No, you didn’t forget dear old Dad. On Sunday is recognized as Father’s Day in the United States. It is a day to appreciate and let your Dad know you care about him and all the things he does for the family. He might not be a biological father, in modern families today he could be a step-father, an adoptive father or even a grandfather taking on the father figure, which ever way he is there for you.
An even earlier acknowledgment of fathers in the United States was in West Virginia in July 1908 during an memorial service for a 210 men, mostly fathers, killed in a mining accident. It was then Sonora Smart Dodd who felt a special need to have set aside a day for fathers, because she had seen her own widowed dad raise six children. It was through her efforts the celebration of fathers started in the State of Washington in 1910 with major activities held in Spokane and set from then on for the third Sunday of June across the country. The tradition spread to many other nations, most following the third Sunday of June.
In the United States recent figures show there are about 70.1 million dads with 1.7 million being single dads.
Special sayings to think about relating to fathers:
"It doesn't matter who my father was; it matters who I remember he was." By Anne Sexton
“A good father is one of the most unsung, unpraised, unnoticed, and yet one of the most valuable assets in our society.” By Billy Graham
In genealogy the knowledge of the father and his lineage has been very important. For centuries it would be the father’s surname that would be written and recorded, which in turn always made it difficult to learn a mother’s maiden name. Having the father’s surname lineage has always been easier to locate, in most cases. Difficulties can arise when the spellings of a name vary.
There are even surnames of ‘Father’ and ‘Fathers’ which comes from the early Anglo-Saxon term of ‘fader’ referring to a chief or elder for a village. In the United States the surname of ‘father’ is not a common surname, just four individuals listed on the Social Security Death Index. For ‘Fathers’, there were 24 individuals listed on the SSDI. Within the American Native Indian population, the name of ‘Father’ and ‘Fathers’ is much more common.

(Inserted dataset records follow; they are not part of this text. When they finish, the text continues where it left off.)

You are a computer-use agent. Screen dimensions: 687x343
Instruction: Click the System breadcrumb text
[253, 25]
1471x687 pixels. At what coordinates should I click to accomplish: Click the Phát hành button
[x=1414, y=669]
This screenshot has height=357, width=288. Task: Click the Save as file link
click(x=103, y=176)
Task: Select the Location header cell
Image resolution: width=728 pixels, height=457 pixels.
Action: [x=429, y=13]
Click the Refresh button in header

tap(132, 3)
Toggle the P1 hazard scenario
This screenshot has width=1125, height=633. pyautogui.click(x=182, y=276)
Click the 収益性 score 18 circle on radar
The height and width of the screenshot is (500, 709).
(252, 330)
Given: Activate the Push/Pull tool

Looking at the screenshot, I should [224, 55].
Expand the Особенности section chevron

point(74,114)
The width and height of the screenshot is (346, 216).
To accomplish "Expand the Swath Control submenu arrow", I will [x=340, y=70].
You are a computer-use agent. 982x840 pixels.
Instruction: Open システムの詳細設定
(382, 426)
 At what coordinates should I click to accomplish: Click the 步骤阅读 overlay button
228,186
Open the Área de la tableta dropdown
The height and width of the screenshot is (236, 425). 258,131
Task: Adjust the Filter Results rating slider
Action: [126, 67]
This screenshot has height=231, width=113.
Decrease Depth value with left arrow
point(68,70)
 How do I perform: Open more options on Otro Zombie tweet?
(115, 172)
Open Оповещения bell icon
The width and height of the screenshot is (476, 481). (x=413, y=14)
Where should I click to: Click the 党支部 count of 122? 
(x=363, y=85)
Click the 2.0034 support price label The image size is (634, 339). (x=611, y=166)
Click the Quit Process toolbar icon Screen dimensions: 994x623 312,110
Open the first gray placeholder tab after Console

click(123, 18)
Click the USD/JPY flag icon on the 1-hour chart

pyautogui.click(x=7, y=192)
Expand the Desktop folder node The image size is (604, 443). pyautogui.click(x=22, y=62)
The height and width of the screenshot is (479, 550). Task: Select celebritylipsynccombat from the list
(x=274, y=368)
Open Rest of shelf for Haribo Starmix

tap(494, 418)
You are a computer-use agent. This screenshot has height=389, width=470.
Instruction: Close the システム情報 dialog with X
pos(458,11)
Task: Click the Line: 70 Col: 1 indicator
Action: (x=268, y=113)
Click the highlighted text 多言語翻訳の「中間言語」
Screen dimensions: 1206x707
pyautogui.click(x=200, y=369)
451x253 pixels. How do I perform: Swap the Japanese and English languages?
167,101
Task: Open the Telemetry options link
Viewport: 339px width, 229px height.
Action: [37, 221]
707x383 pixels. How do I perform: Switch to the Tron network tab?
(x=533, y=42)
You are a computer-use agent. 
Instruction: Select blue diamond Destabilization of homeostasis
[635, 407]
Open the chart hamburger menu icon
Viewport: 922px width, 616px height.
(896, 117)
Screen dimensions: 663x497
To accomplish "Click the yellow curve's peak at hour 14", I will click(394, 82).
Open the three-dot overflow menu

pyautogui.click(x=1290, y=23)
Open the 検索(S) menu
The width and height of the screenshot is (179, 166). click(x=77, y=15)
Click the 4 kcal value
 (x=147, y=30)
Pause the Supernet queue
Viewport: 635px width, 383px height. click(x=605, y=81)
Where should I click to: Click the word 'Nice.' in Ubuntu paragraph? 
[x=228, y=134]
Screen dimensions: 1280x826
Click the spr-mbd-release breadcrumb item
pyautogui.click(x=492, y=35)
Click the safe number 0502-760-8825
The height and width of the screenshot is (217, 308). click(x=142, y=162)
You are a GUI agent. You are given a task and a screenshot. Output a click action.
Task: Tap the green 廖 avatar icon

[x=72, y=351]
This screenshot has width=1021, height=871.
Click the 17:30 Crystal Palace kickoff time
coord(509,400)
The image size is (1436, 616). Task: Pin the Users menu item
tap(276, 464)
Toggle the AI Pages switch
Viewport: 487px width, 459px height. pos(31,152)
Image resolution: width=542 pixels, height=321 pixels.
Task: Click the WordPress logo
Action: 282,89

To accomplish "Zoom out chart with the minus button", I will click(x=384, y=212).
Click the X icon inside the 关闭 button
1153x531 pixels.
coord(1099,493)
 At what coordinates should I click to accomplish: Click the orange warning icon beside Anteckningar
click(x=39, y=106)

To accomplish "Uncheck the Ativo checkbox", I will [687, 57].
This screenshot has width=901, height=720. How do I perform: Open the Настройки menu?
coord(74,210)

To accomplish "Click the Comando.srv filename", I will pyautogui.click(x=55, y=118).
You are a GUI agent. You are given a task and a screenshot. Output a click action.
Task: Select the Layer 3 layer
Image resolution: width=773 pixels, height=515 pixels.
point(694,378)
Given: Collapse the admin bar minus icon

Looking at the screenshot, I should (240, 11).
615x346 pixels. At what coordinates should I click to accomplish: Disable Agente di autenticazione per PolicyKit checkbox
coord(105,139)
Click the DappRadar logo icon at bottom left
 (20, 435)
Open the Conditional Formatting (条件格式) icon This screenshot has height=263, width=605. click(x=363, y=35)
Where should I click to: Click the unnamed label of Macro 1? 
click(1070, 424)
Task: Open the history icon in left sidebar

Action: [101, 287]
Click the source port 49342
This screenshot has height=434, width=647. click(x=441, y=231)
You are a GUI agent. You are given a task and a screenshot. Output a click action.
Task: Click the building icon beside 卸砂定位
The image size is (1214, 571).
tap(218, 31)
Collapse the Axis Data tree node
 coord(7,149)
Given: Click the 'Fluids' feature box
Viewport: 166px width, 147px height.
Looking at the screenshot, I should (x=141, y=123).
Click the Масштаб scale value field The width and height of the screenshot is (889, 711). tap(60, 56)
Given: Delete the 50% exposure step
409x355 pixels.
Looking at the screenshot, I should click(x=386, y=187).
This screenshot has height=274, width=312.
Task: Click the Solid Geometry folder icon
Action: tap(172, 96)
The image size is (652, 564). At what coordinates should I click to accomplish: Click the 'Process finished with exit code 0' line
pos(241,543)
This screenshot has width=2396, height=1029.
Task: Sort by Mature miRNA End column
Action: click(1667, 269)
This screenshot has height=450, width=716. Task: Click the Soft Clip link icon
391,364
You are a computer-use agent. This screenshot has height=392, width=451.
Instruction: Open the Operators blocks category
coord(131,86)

If you have not sat down with your father or grandfather to learn of their past, to get on paper or in digital format their life story, no better opportunity is available than the present. Remember they were a kid once also and surely there are some interesting adventures that little boys can find themselves in.
Photo above - My father, Harry Kershaw, as a boy in 1914, in Manchester, England before the family sailed for America. If I had only known years ago, the questions I could have asked!